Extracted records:
# # #
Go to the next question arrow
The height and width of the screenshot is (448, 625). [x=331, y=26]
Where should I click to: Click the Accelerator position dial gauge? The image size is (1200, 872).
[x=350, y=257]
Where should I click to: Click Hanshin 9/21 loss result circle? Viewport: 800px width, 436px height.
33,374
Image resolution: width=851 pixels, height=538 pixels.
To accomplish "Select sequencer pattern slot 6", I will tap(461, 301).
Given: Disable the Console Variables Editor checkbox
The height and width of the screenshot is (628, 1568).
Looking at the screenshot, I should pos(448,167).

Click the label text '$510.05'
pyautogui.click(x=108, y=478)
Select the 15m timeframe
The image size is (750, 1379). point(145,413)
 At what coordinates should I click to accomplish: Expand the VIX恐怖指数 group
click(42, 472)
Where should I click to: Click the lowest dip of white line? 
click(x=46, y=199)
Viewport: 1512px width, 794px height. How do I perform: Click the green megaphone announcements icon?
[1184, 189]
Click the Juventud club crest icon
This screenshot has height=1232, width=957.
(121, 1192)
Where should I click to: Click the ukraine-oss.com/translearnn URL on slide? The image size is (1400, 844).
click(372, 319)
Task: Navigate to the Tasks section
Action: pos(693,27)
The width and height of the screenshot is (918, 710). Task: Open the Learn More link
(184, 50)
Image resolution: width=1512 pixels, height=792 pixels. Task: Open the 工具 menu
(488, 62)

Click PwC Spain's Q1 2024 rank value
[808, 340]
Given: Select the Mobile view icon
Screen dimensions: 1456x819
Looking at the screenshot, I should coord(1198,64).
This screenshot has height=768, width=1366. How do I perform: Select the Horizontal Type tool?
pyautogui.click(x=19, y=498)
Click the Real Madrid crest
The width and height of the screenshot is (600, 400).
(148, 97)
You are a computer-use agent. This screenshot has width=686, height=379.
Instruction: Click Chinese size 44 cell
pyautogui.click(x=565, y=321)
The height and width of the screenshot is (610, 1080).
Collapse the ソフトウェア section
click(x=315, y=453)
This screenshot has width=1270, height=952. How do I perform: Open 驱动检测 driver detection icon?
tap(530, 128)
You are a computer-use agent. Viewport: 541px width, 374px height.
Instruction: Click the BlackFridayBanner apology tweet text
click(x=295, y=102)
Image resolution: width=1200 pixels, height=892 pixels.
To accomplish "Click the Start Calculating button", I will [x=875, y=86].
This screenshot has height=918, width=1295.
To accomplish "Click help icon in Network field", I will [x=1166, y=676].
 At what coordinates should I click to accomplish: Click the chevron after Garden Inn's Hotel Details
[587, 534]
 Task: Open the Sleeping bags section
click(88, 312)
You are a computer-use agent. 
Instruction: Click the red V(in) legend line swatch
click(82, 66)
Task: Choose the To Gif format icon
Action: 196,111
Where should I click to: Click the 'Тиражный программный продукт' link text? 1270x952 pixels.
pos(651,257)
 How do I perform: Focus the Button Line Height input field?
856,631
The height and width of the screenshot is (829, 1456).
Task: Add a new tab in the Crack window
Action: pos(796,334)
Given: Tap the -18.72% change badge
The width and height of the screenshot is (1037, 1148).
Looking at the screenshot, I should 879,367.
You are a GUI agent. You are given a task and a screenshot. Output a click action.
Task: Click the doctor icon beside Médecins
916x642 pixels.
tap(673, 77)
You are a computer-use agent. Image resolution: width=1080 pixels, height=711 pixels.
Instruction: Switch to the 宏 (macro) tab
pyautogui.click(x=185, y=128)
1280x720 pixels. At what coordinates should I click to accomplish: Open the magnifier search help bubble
# # #
Exercise aim:
Gather each line of the records that contains the string "will"; matching is case-sensitive.

Answer to this task:
To accomplish "Select sequencer pattern slot 6", I will tap(461, 301).
To accomplish "Click the Start Calculating button", I will [x=875, y=86].
To accomplish "Click help icon in Network field", I will [x=1166, y=676].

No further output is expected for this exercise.